- _Text passage_:
################

Christmas Memory, Dan Lipscombe – Wielding The Buster Sword

It’s 1997. I’m 15 years old. I’ve been playing video games for around ten years, always a fan of platformers and arcade classics. I consider gaming my main hobby. Yet, in those pre-internet days, it was hard to lean into any fandoms or be swept along by hype. A couple of times per month, when magazines were released featuring previews and reviews, my passions were fed, but otherwise they starved.

Final Fantasy 7 kept featuring in Official PlayStation Magazine and GamesMaster; it hailed from Japan and could entirely reshape the gaming landscape. I’d never played a JRPG before, in fact, I’d never really played many RPGs, J or C or A or otherwise. Still, I begged my mum for a copy of the game. It was released in November of 1997, so I held out hope that it would be under the Christmas tree.

As I made my way through the presents that year, there were no chunky CD cases to be found. Of course, I got to the bottom of the pile, and mum pulled the whole “oh, I totally forgot to put this one on the pile” spiel. I tore through the paper, finding that chunky case I’d wanted to find all morning.

For a moment, I just stared at it. Then, after tearing through the cellophane, I opened the case and inspected each of the three discs that contained the game. I gave the manual a sniff – everyone did this, don’t lie to yourself – and couldn’t wait to play. Mum gets a quick hug, kiss, and a thank you before I sprint full-tilt into my bedroom to grab my PlayStation.

################

[Stored data]
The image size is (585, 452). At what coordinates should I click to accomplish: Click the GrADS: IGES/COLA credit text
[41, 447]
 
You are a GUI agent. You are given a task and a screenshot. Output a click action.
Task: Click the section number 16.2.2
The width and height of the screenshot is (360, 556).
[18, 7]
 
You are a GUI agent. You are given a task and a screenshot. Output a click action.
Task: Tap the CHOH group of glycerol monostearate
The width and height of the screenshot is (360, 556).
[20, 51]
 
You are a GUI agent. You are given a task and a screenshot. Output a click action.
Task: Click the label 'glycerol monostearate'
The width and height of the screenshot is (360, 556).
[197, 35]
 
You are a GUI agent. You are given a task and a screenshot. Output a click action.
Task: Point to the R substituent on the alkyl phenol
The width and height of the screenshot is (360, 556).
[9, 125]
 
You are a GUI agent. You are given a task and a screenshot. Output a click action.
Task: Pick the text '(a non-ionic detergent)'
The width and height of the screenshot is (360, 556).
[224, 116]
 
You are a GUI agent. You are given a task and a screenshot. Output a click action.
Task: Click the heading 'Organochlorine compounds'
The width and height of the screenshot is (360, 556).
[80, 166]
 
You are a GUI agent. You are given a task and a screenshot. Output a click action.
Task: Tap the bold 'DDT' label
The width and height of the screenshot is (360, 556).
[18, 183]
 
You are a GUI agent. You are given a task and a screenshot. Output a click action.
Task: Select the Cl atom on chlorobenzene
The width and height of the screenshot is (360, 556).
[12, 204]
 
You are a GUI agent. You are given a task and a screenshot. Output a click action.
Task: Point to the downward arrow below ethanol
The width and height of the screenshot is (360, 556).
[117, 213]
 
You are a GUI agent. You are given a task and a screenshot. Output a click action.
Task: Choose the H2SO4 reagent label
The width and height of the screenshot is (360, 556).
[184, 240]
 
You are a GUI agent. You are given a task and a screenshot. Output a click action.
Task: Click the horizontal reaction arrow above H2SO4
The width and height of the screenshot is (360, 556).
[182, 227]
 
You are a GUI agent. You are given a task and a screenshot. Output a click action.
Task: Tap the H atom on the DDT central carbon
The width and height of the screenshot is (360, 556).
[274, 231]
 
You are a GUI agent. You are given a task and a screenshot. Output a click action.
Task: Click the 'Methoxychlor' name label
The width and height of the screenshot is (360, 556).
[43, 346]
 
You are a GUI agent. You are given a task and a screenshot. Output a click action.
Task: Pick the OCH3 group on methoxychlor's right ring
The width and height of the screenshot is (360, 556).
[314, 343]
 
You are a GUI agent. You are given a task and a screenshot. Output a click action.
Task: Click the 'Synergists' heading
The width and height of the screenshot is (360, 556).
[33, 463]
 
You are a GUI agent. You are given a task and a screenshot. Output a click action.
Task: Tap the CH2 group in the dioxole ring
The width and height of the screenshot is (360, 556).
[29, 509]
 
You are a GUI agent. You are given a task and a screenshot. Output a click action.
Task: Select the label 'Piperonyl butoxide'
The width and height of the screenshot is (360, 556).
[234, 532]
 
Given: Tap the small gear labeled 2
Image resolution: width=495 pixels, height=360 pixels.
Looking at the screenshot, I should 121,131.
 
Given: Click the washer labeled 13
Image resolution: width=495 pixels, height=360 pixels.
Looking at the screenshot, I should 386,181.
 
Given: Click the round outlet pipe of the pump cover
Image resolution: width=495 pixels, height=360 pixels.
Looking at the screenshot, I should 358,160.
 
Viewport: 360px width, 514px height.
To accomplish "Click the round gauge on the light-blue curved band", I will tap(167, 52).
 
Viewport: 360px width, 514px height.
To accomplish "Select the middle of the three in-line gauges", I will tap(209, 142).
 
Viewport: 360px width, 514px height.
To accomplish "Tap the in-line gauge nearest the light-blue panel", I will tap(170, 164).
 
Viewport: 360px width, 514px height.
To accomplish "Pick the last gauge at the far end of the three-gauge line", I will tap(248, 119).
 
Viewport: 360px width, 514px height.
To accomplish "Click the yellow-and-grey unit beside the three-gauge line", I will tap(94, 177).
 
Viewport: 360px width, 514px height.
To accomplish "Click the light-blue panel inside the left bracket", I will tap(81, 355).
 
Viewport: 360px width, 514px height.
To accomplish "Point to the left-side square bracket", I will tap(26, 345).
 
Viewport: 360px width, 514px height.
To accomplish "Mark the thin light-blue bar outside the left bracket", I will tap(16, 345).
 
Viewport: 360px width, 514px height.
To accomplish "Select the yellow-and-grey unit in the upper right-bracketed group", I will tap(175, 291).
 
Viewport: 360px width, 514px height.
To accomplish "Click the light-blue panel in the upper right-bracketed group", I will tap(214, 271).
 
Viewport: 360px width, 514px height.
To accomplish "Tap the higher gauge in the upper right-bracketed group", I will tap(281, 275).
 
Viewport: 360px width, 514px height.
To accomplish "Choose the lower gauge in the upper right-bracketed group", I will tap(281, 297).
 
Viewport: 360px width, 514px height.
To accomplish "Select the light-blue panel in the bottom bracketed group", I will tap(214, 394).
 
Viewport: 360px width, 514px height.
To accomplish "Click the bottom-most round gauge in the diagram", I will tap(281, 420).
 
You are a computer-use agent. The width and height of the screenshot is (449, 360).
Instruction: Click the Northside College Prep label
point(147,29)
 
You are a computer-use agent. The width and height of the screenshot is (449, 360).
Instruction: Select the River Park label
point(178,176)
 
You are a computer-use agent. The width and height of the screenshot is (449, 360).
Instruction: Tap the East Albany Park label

################

Do these statements agree with the Final Fantasy 7 memory? (a) The game came out in November of 1997. (b) The game came on two discs. (c) Before this, the writer had played many RPGs. Answer yes or no for each, quoting the words from the text that settle it. The data is separate material and has nothing to do with the Final Fantasy 7 memory.

- _Answer space_:
(a) Yes: "It was released in November of 1997"
(b) No: "inspected each of the three discs that contained the game"
(c) No: "I’d never really played many RPGs"